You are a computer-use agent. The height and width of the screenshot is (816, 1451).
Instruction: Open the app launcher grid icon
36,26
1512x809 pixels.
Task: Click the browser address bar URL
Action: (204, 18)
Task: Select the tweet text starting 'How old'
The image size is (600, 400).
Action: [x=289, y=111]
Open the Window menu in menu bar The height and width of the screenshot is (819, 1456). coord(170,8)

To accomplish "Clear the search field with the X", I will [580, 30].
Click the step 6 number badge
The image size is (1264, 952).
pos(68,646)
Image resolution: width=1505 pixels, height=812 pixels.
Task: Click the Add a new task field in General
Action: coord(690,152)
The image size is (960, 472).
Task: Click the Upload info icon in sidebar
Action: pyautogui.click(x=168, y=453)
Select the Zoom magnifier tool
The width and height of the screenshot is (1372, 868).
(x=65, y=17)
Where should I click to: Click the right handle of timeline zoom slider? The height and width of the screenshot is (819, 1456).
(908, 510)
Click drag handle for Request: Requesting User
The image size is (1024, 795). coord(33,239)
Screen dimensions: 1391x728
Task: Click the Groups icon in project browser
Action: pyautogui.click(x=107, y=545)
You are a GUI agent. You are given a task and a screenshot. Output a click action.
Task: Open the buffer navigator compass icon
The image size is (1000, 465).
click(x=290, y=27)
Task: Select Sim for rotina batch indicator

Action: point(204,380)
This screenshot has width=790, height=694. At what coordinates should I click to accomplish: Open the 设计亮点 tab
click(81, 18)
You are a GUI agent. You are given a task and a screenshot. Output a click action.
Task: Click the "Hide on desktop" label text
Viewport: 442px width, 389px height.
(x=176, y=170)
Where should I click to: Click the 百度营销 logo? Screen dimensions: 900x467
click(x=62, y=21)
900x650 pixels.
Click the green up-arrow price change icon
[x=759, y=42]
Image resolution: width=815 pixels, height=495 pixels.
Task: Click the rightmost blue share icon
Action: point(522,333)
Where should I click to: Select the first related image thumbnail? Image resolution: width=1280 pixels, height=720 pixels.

---

**TASK**: Transcribe everything from the row containing "900x650 pixels." down through the final row, keeping every line unchanged.

**EXERCISE RESULT**:
900x650 pixels.
Click the green up-arrow price change icon
[x=759, y=42]
Image resolution: width=815 pixels, height=495 pixels.
Task: Click the rightmost blue share icon
Action: point(522,333)
Where should I click to: Select the first related image thumbnail? Image resolution: width=1280 pixels, height=720 pixels.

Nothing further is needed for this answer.